L’incontro con alcuni grandi dell’Arte ha contribuito ad arricchire il substrato culturale e la versatilità nel modo di operare di Giorgio Bisanti. La sua storia comincia quando un giorno, da ragazzino, seguendo suo padre fisioterapista, si imbatte nel pittore Renato Guttuso e diventa un assiduo frequentatore del suo studio. In quel periodo conosce lo scultore Pericle Fazzini, che apprezza un suo modello in cera, che poco dopo verrà fuso in maniera sperimentale con scarti di rame e bronzo per diventare “il torello” nel 1984. L’anno dopo si diploma all’Accademia delle Belle Arti di Roma con il massimo dei voti. Suoi insegnanti sono gli scultori Emilio Greco e Venanzo Crocetti. L’incontro con artisti della levatura di Guttuso e Greco lascia il segno: dei disegni graffianti del primo  resta una traccia nei dipinti di donne nude con i capelli raccolti. Del secondo l’eleganza nel raffigurare le linee morbide (“La posa” del 1991). Fondamentali poi gli incontri con i critici d’arte Lorenza Trucchi e Guido Giuffrè.

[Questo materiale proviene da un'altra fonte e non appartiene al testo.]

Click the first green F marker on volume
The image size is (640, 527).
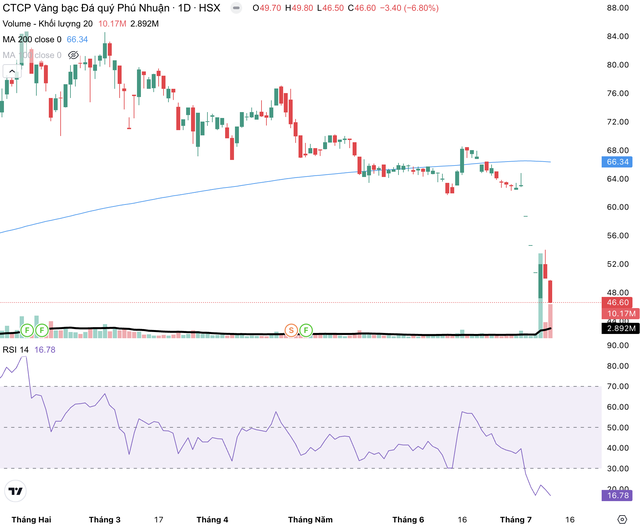[27, 330]

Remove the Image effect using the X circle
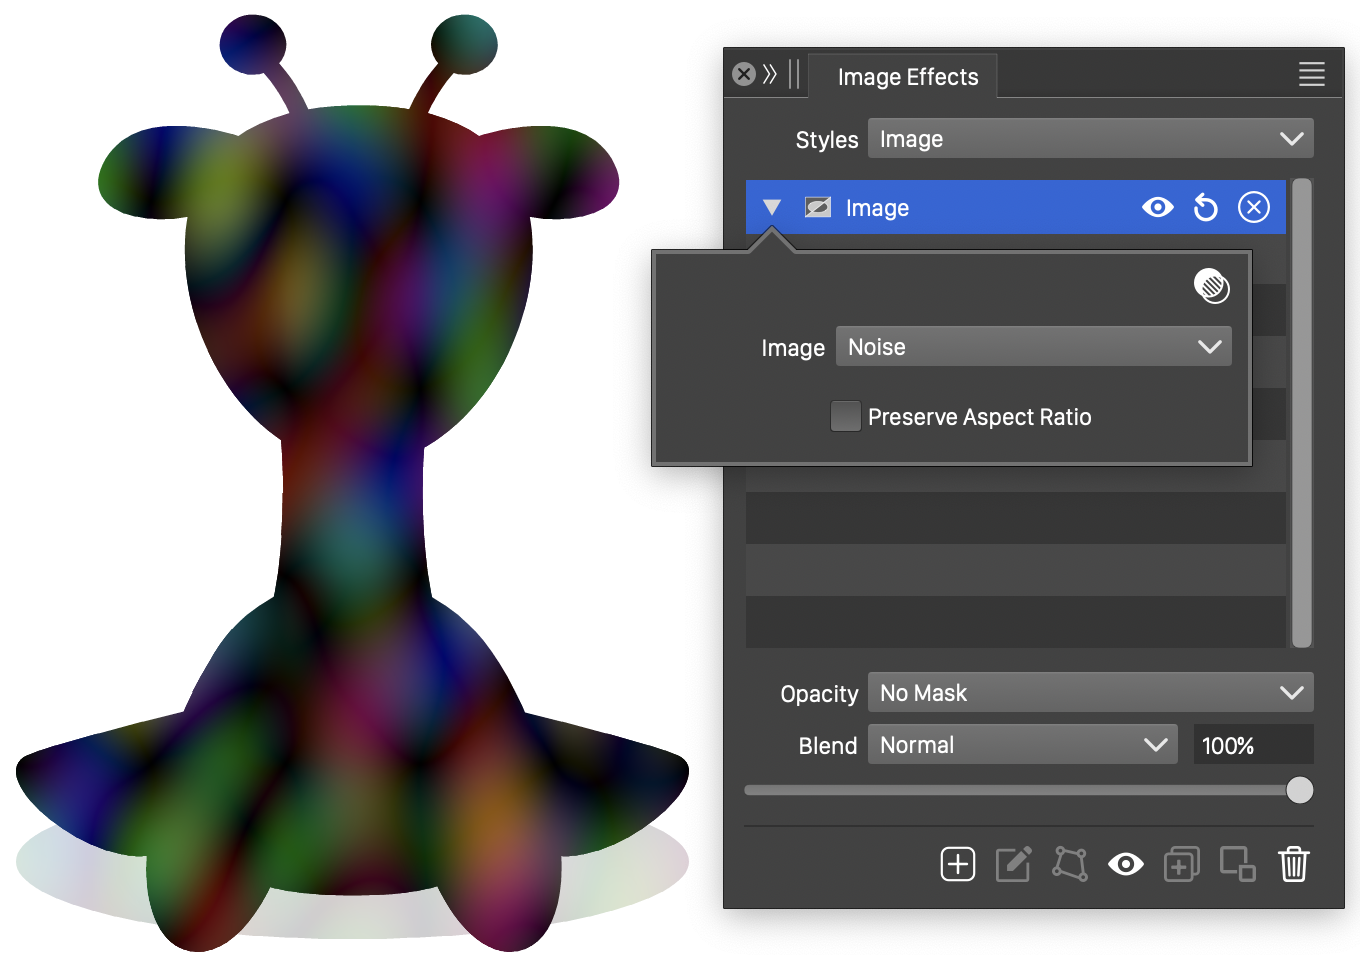coord(1253,207)
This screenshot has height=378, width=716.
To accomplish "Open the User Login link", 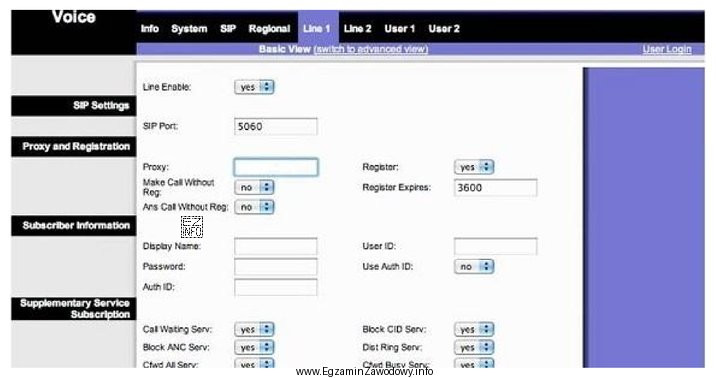I will pos(667,49).
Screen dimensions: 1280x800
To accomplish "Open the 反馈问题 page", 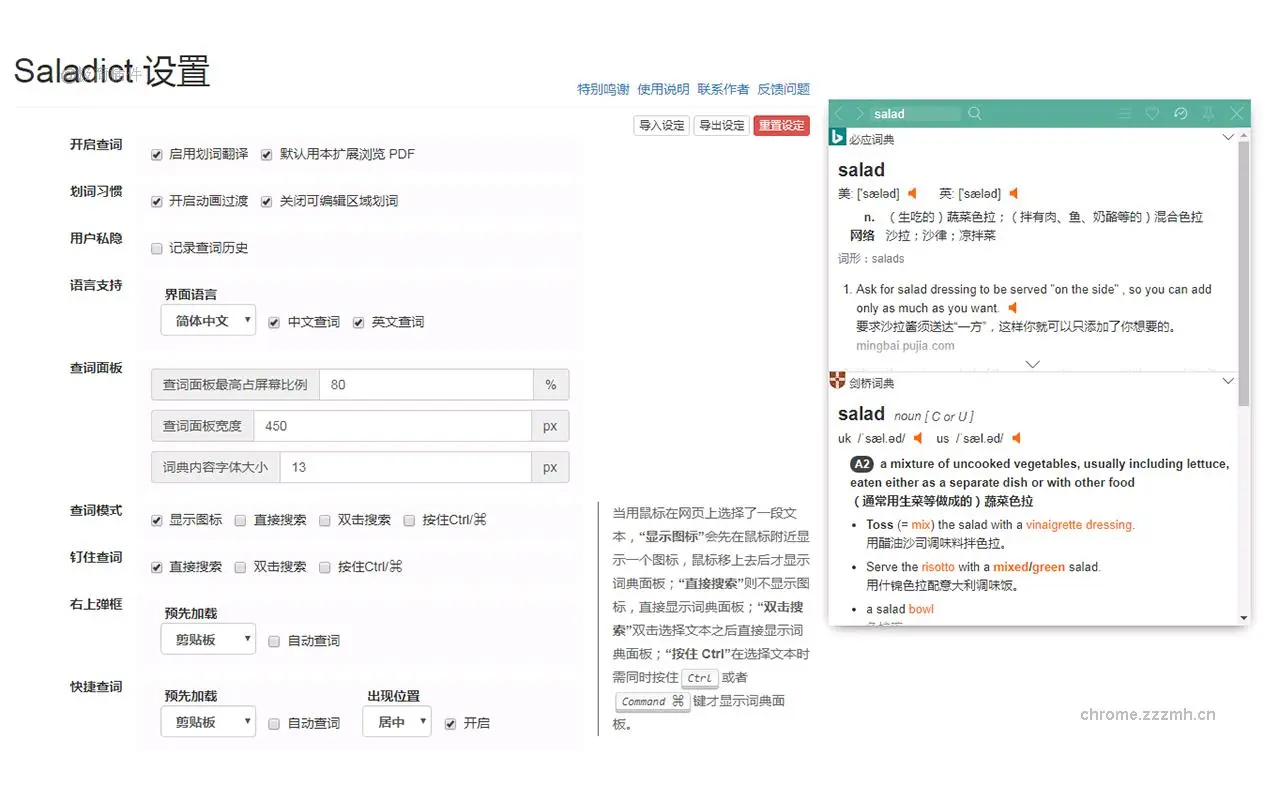I will 784,89.
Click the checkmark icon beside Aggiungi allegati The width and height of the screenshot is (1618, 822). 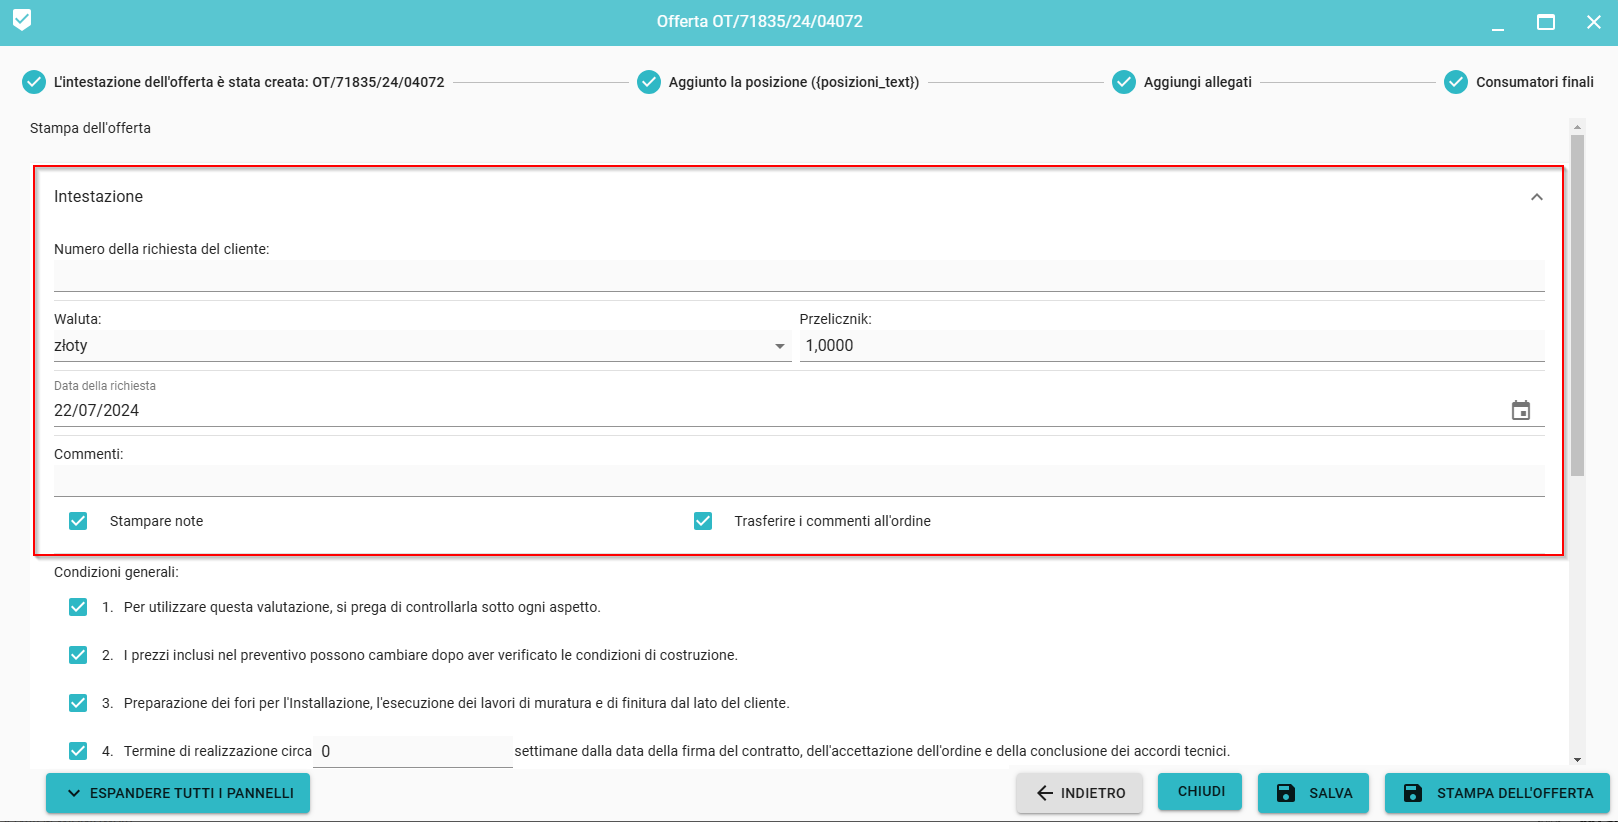(1123, 82)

L’affinamento della tecnica e della forma si legge in alcune opere di stampo cubista e genio “picassiano” come “La dama” del 1997, “I lottatori” e “Il cavatore di pietra” del 1998, “Il bacio” (o “L’abbraccio”) del 2002, tutti realizzati in pietra viva leccese, una materia che racconta le origini mediterranee del suo creatore. L’estro per la rappresentazione del mondo femminile è “atavica”:  nelle visite alla nonna romagnola, durante il riposo pomeridiano le toglieva le coperte per scoprirne “le rotondità lisce e bianche come il latte”. Il ricordo si legge in  quasi tutti i suoi lavori che, oltre a raffigurare donne dalle linee generose, hanno sempre i capelli legati in uno chignon o una capigliatura abbozzata (“il riposo della modella” del 1997). L’indagine delle radici ancestrali dell’uomo converge nello studio dell’arte millenaria, etrusca e magno greca, dove il mistero che avvolge le opere del passato si unisce alla ricerca di materiali rugosi e segnati dalle ere geologiche. Da questo sedimento “partorisce” nel 1990 “Penelope”, nel 2002 “Testa muliebre”, nel 2004 “Donna salentina” e “La modella” e nel 2005 “L’orientale”. La sfera religiosa ha un ruolo importante nelle sue produzioni, sia perché alcune di esse sono realizzate su commissione, sia perché essa è radicata nell’ educazione di impronta cattolica e nella visione “materna” che ha della Vergine. Negli ultimi anni ha deciso di mettere da parte gli stimoli esterni per concentrarsi su una sfera intimista e trattare temi sociali come i conflitti e l’esaltazione della gioia di vivere. Un momento di gestazione che ci lascia in attesa di nuovi frutti.